*EXERCISE GOAL*. Reproduce all of the data below verbatim, line by line, leaving out the pictures.

Start of SOURCE MATERIAL

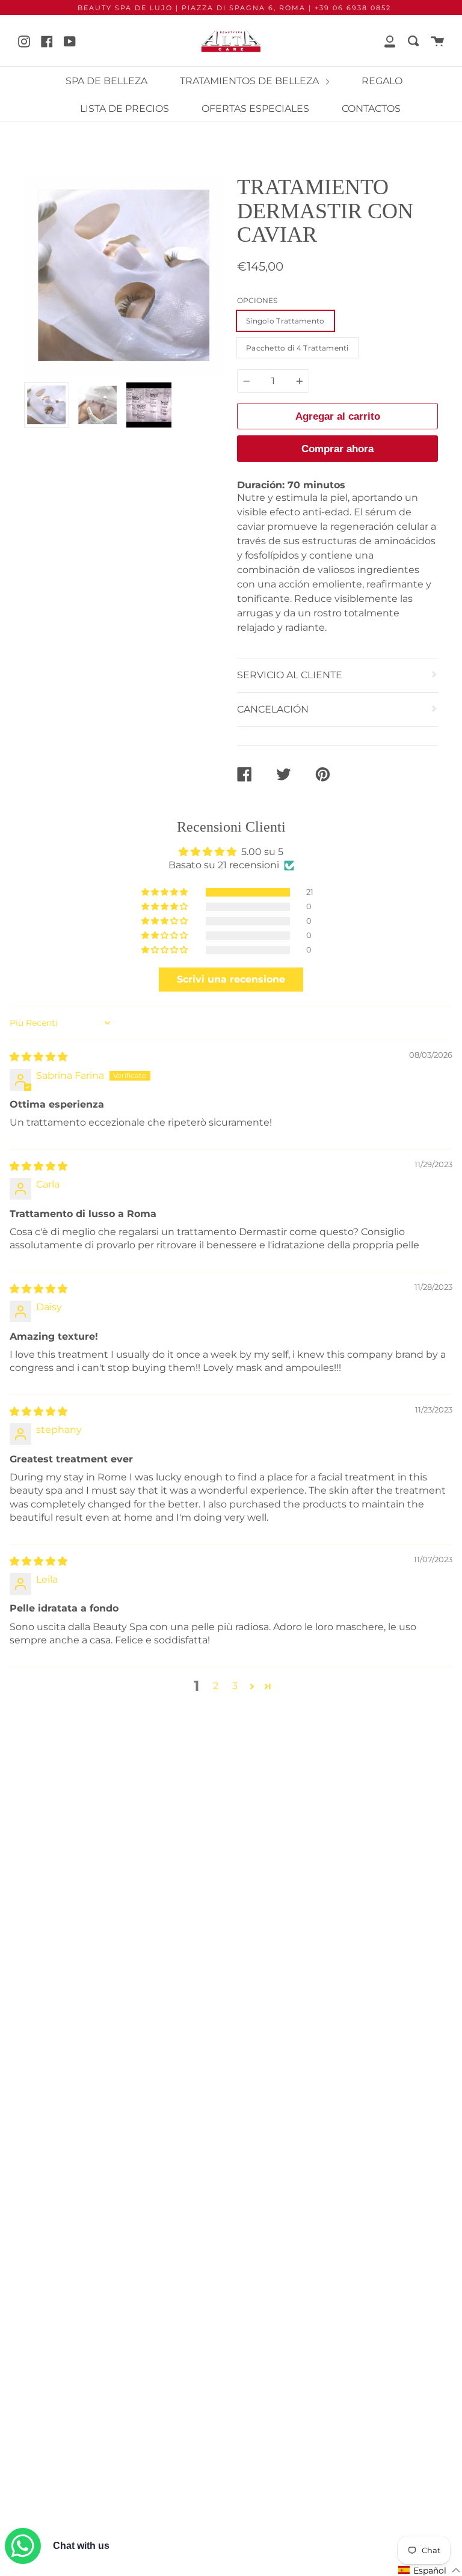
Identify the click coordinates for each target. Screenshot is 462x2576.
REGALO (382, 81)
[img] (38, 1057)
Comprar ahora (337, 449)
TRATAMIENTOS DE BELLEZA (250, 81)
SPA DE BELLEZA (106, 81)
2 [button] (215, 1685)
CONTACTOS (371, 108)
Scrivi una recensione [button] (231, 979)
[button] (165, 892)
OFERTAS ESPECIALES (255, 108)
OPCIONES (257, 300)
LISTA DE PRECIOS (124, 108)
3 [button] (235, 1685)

End of SOURCE MATERIAL

*OUTPUT*.
Identify the click coordinates for each target. Screenshot is 462x2576.
REGALO (382, 81)
[img] (38, 1057)
Comprar ahora (337, 449)
TRATAMIENTOS DE BELLEZA (250, 81)
SPA DE BELLEZA (106, 81)
2 [button] (215, 1685)
CONTACTOS (371, 108)
Scrivi una recensione [button] (231, 979)
[button] (165, 892)
OFERTAS ESPECIALES (255, 108)
OPCIONES (257, 300)
LISTA DE PRECIOS (124, 108)
3 [button] (235, 1685)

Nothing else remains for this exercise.